▸ **Directions**: Copy the lines below word for word, from the line containing "Describe the element" through the line containing "settings is located at coordinates (46, 989).", including both of those lines. Leave out the pictures.

▸ **Exercise inputs**:

● ● ● ● ●

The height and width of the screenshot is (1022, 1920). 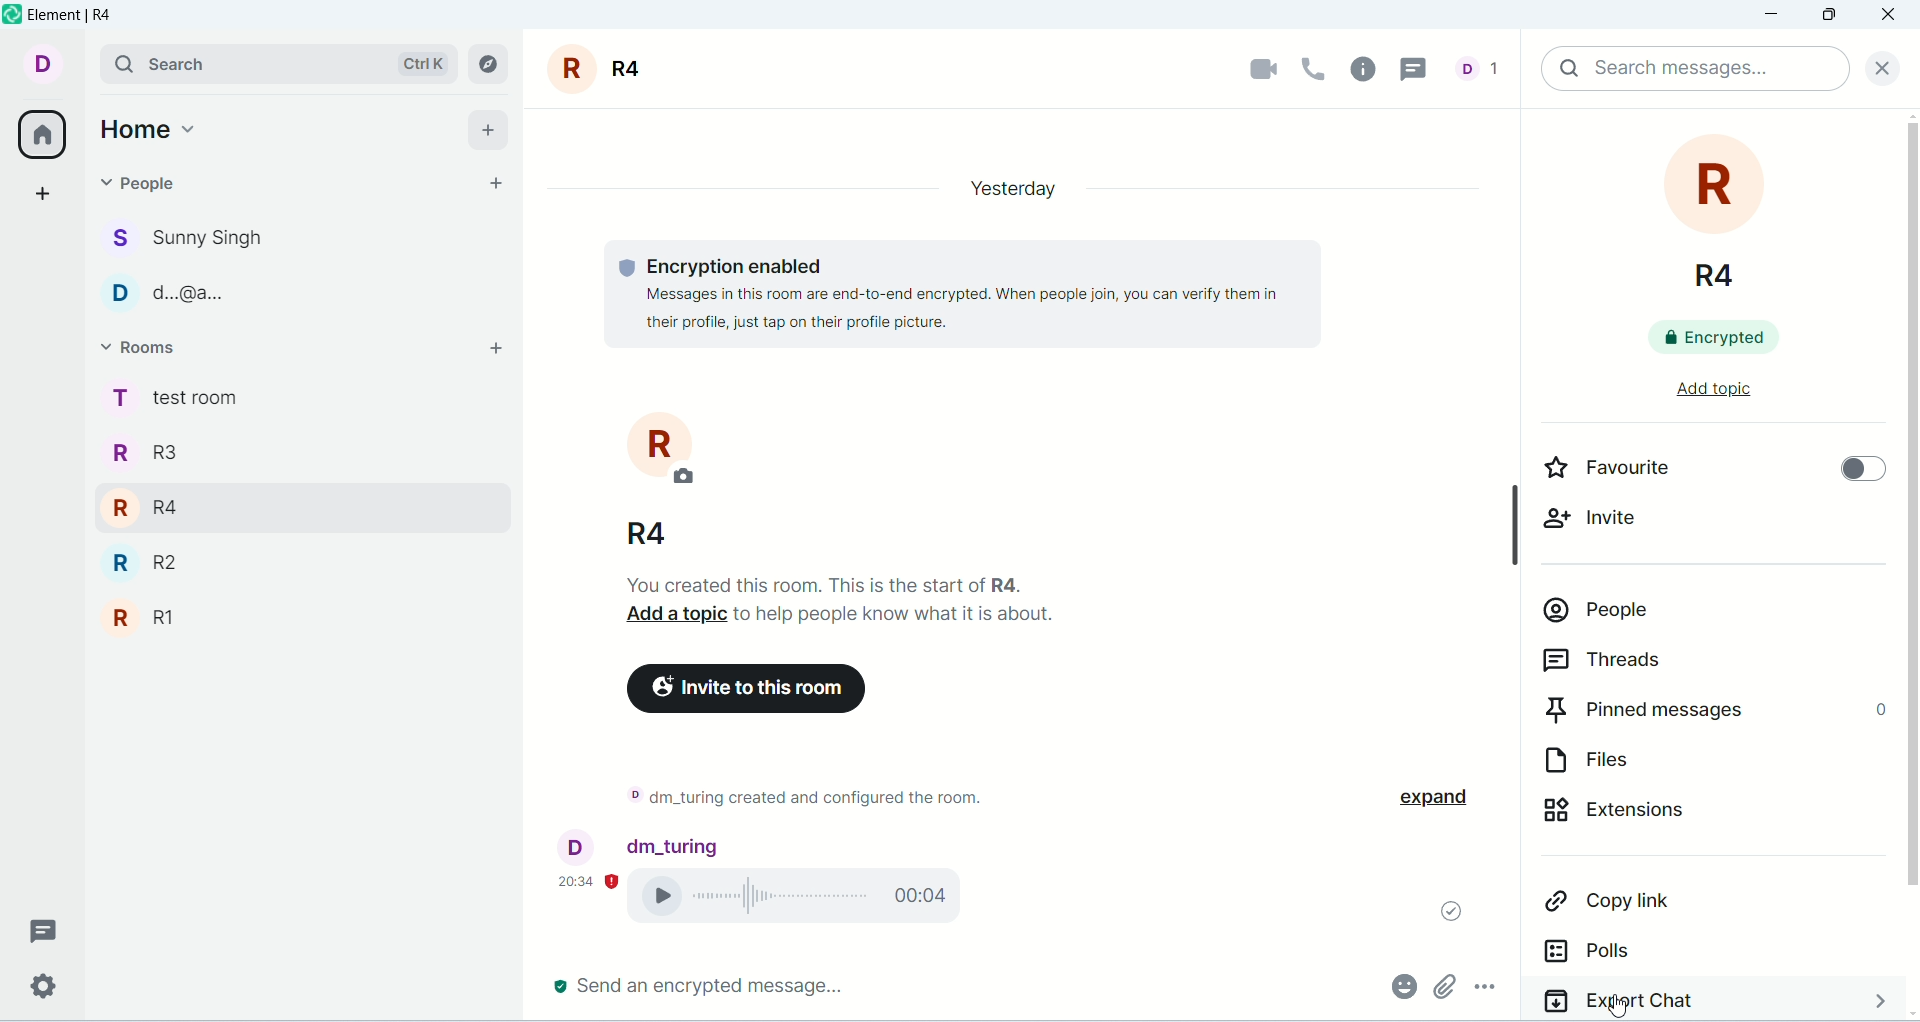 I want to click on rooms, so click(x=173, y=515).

● ● ● ● ●

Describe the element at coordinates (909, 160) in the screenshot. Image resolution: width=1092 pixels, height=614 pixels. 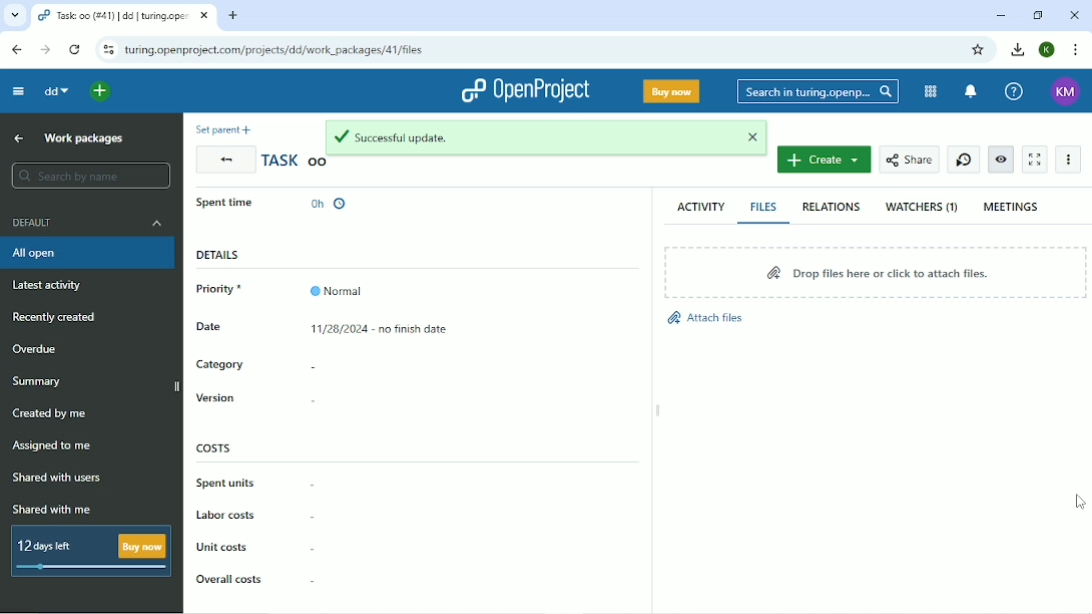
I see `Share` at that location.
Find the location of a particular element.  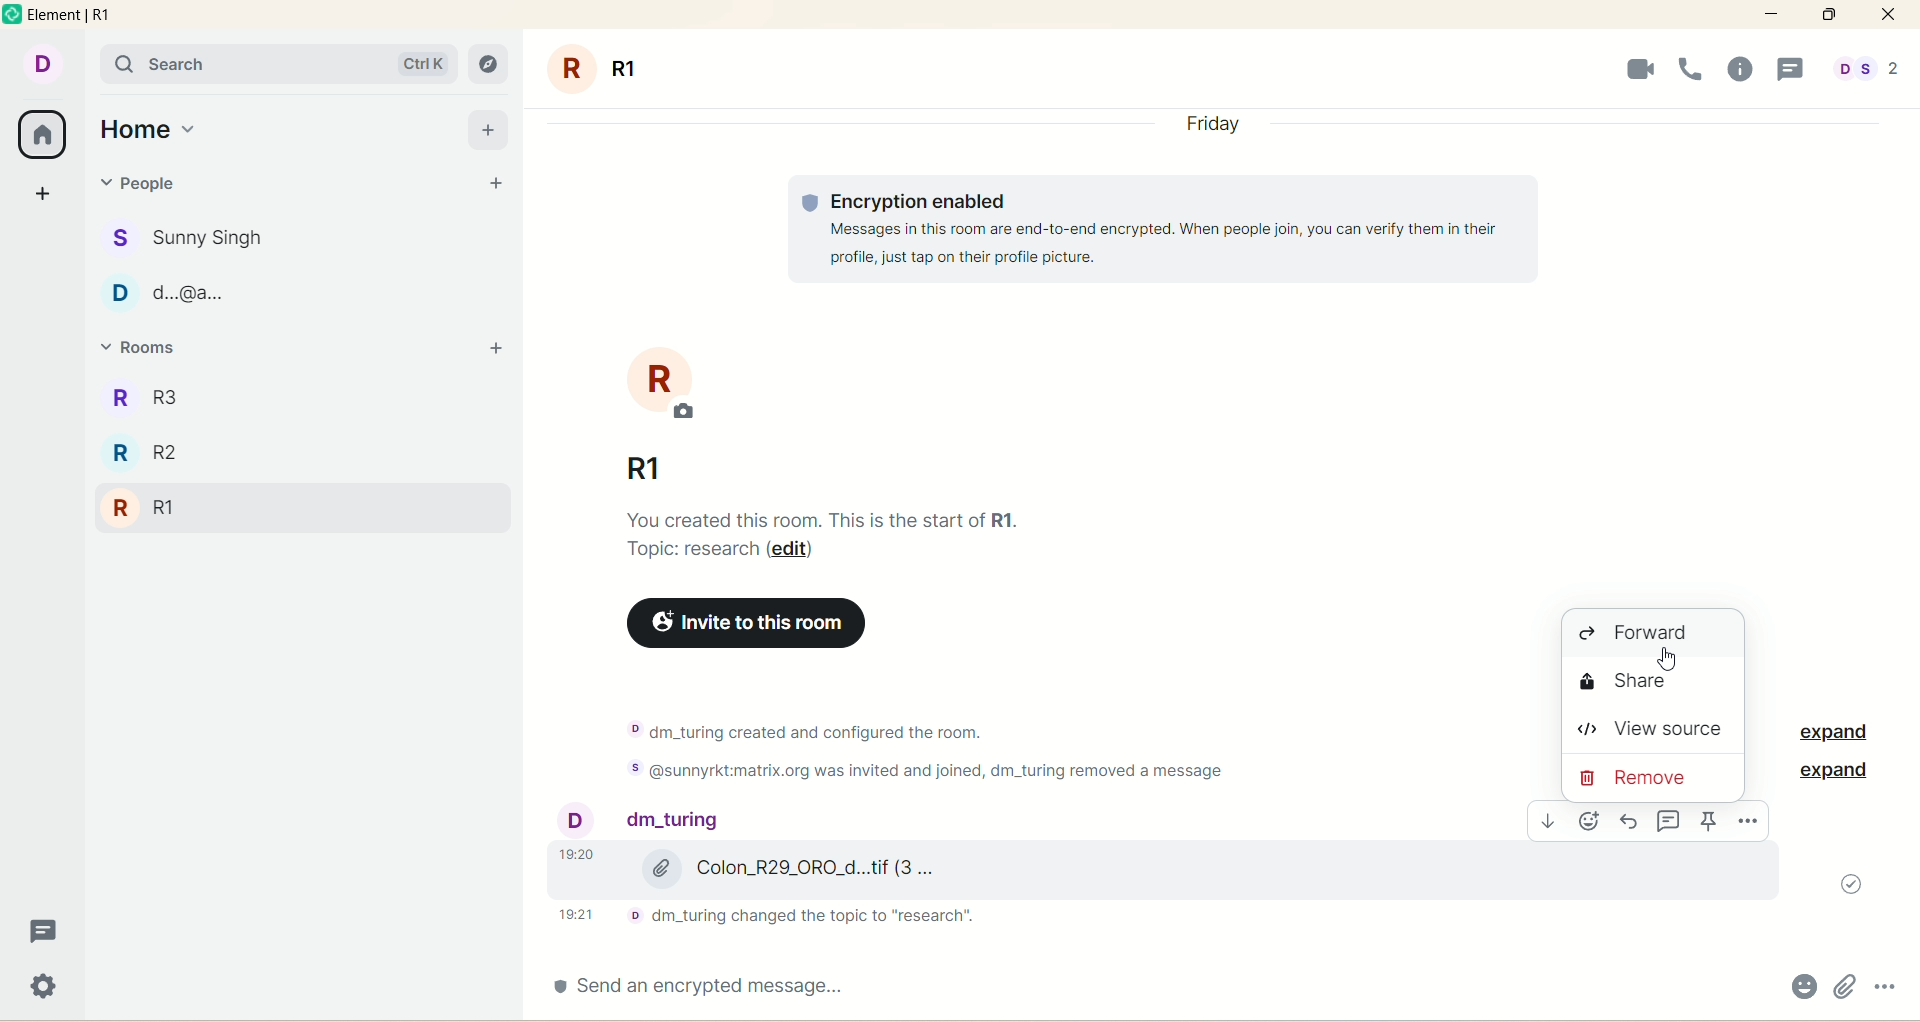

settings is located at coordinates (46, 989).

● ● ● ● ●

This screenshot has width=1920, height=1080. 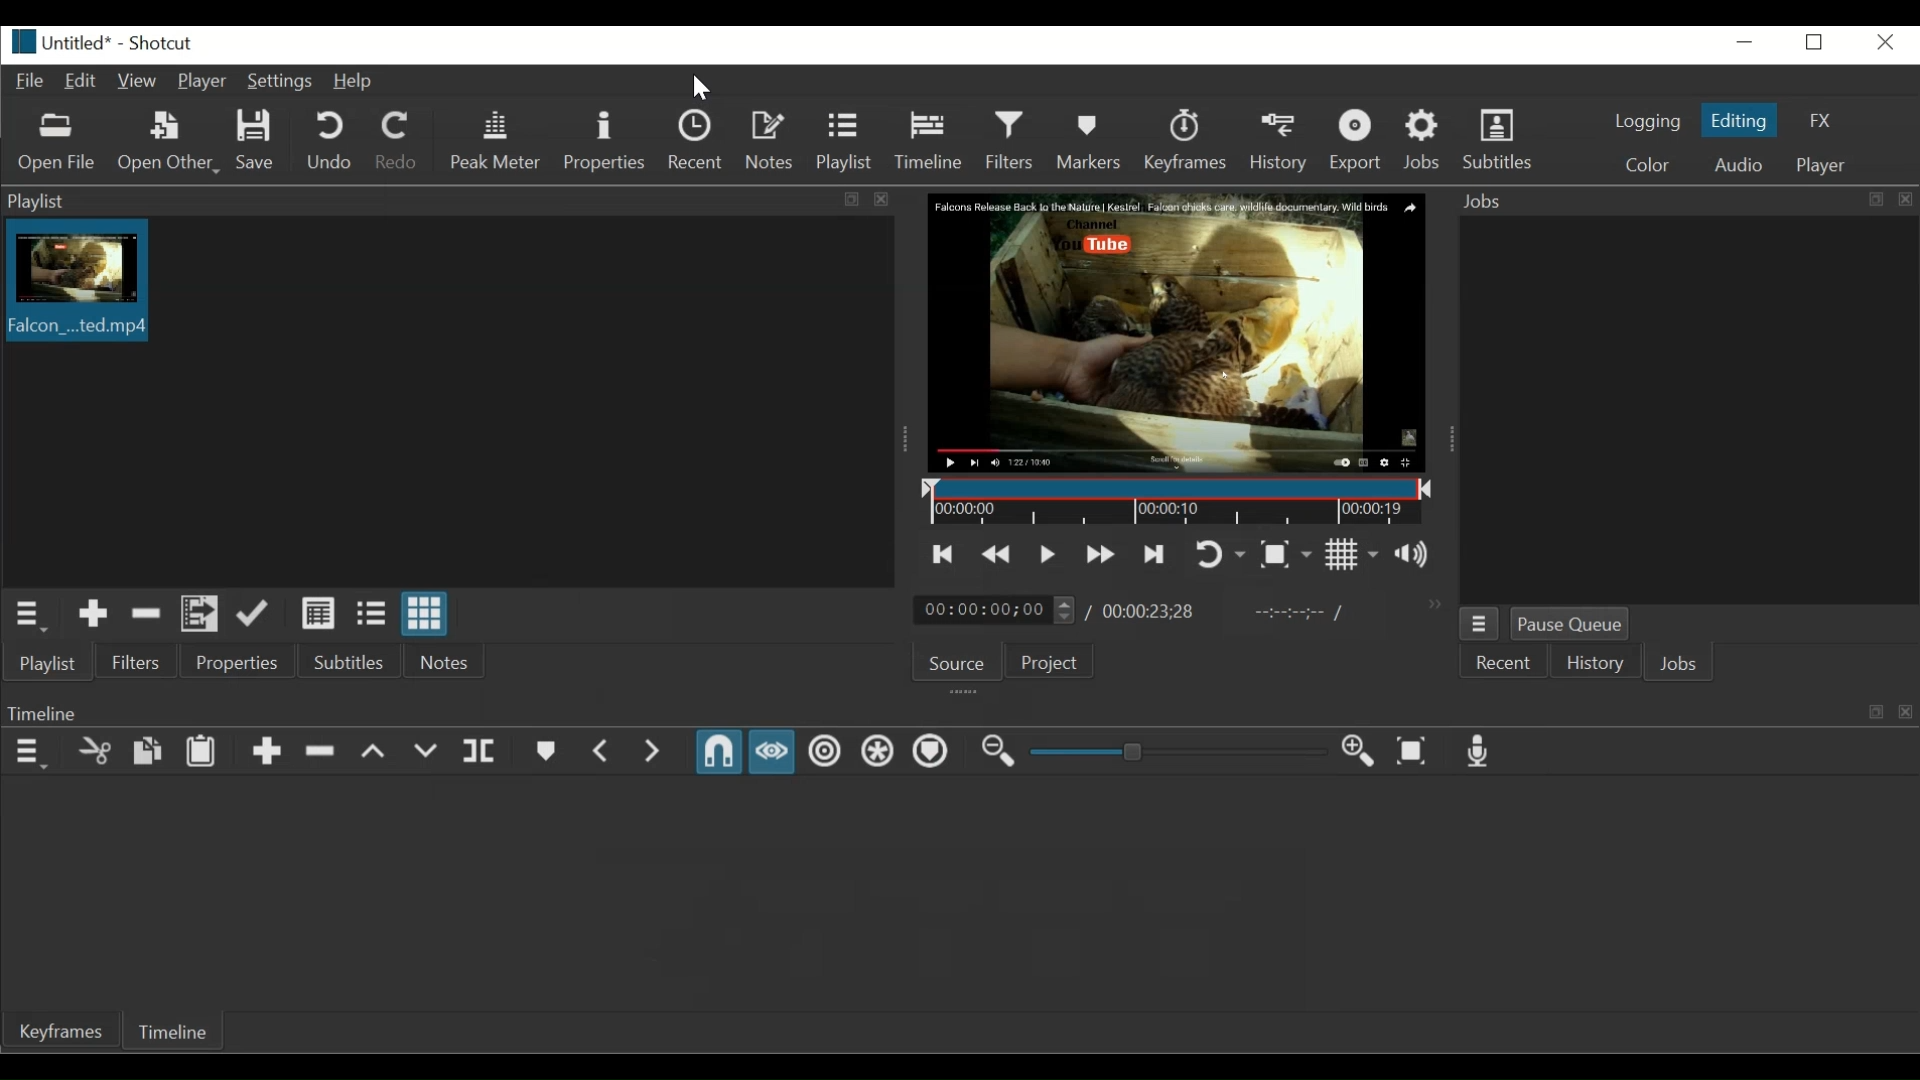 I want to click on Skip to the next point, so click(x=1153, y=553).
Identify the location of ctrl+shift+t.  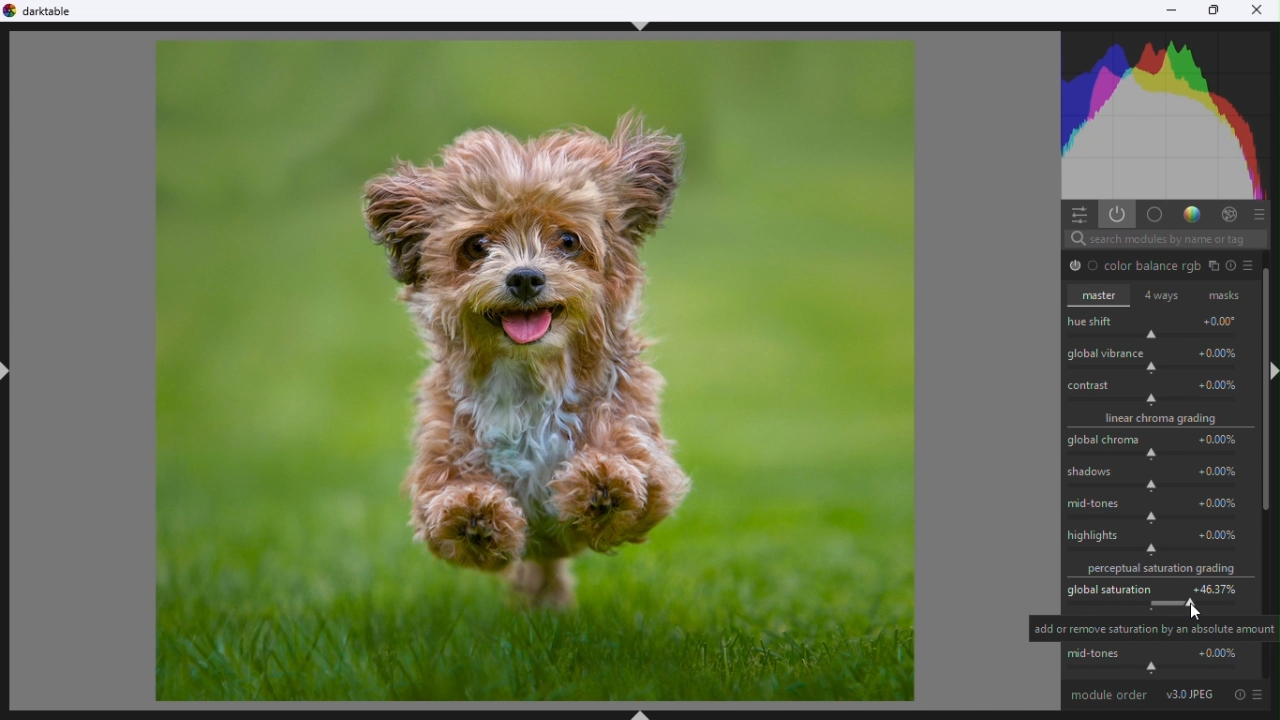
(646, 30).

● ● ● ● ●

▸ **Result of the task**:
Describe the element at coordinates (909, 160) in the screenshot. Image resolution: width=1092 pixels, height=614 pixels. 
I see `Share` at that location.
Find the location of a particular element.  

settings is located at coordinates (46, 989).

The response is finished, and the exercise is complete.